The answer to my friend’s question is obviously not simple. There aren’t exactly a plethora of people who have taken a journey like ours and can offer advice. Almost three years ago, when all of this began, Jon and I forged our own path, one we felt would be best for those we hold as our highest priority: Our children. We made the decision to continue living, co-parenting, and raising them together, as we felt we had (and still have) a job to do. Simply put: we have chosen not to divorce, for now, for their sake. This does not, however, mean that either of us are not free to “find our path.” We are not holding each other back in any way. We support each other and have each dated other people who have been supportive and respectful of our situation (to be clear, we are not involved in an “open relationship” and live romantically separate lives while maintaining a wonderful friendship with each other.) We know that someday this arrangement will change, and it will be time to go our separate ways. But to answer the question of when? The only response I can give is: I don’t know.

And I’m learning to be comfortable in the unknowing.

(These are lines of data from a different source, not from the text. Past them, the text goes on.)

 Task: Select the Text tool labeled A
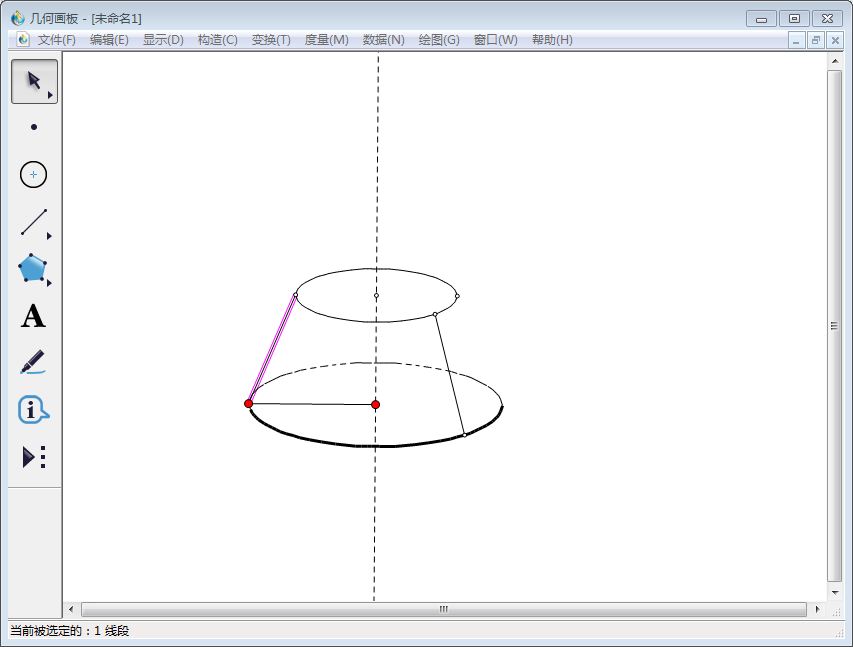click(x=34, y=316)
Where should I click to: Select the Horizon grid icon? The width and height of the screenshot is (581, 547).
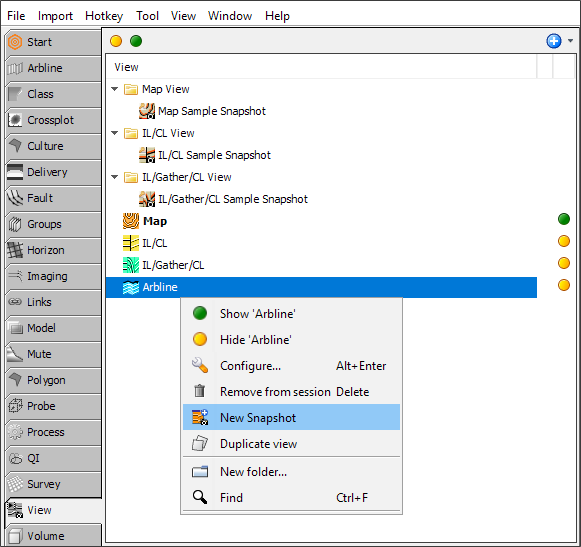[15, 250]
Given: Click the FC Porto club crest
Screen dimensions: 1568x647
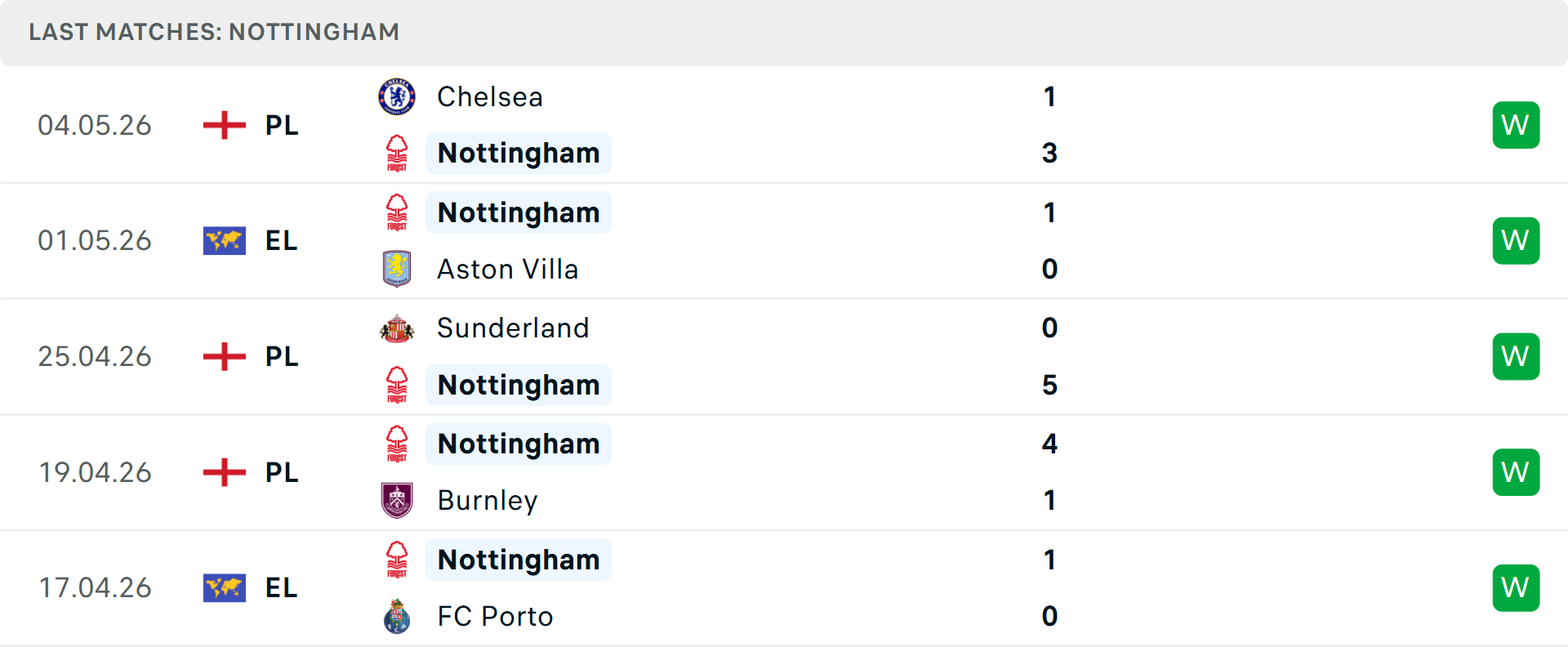Looking at the screenshot, I should point(397,616).

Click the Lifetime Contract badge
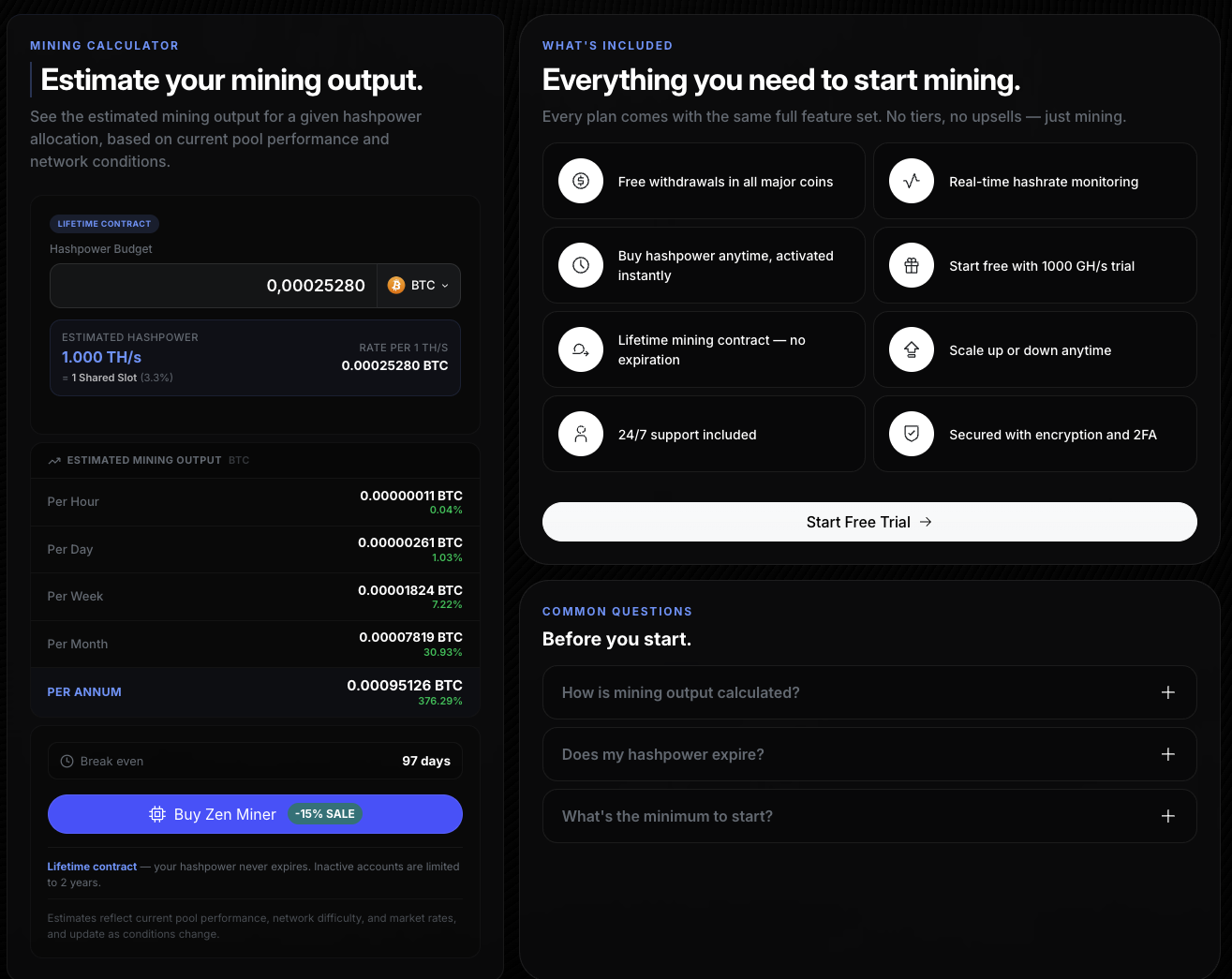tap(104, 224)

Three years ago, when all of this began, I had more to be terrified of than I’d probably ever had, before. The perfect little structured life I’d spent 16 years building was falling apart around me, and I was forced to choose between the path of security and a leap into the unknown. In the deepest, truest, part of me, I knew that I couldn’t go back to the life I’d once had, and so I chose the unknown. Slowly, I began learning to let things go. I began learning how to give up control. And one of the best tools I ever found for this was something I learned from Anne Lamott which she calls “God’s inbox.” She writes:

“Say you have a problem, something that is driving you crazy, something you need and want an answer to… You feel like you really need to go left or right but you have no idea which way to turn.
A small part of you, a crescent moon-shaped part of you, wants to be in alignment with God’s will, because you have reason to believe that you are fucked unto the Lord if you somehow get your own will to prevail. But a louder part of you secretly believes that you alone know what the best possible outcome would be, for all parties concerned, even with a lifetime of evidence to the contrary. And you are prepared to use the sheer force of your personality and character to get it to happen…”

She goes on to expound on what we’ve all experienced: The desperation, the fear, the anxiety, the frantic feeling of needing to DO SOMETHING, but having no idea what that “something” is (or trying to do something, over and over again, and finding that nothing is working.) We’ve all heard the expression: Give it to God, but Lamott takes this one step further in a physical act that I have found powerfully helpful in my own life: She writes a note to God and puts it in a wooden box she calls “God’s in-box.” Then she waits for a response. And each time she finds herself going over it again in her mind, each time she finds herself trying to make it all work out, each time she finds herself trying to come up with a solution, she reminds herself that she left it in God’s in-box, that it’s His to deal with, and that her job is to wait for an answer. She goes on to write:

“I don’t understand why it would hurt so much if just once in His life, He used a megaphone. But He never does. I find this infuriating. But what happens when I put a note in the God-box is that the phone rings, or the mail comes; and I hear from Him that way.”

Since reading about this, I have used God’s in-box in countless ways, and I have always, always gotten an answer. An opportunity opens up just when I need it, a friend meets a need she didn’t know I had, I wake up from a dream knowing the answer. I still forget, sometimes. Just recently, I found myself overwhelmed by fear regarding some things currently going on in my life and lashed out at the woman I love. All day, I felt lost in a cloud of fear and uncertainty and, in my efforts to “fix” it, ended up hurting her. Badly. That night, I couldn’t sleep and the next morning I remembered God’s in-box. I remembered that I didn’t need to solve all the problems or have all the answers. BECAUSE HE DOES. So I put it in His box.

When will it be time? I have no idea. What will it look like? I don’t know. But God does. And that’s all I need to know.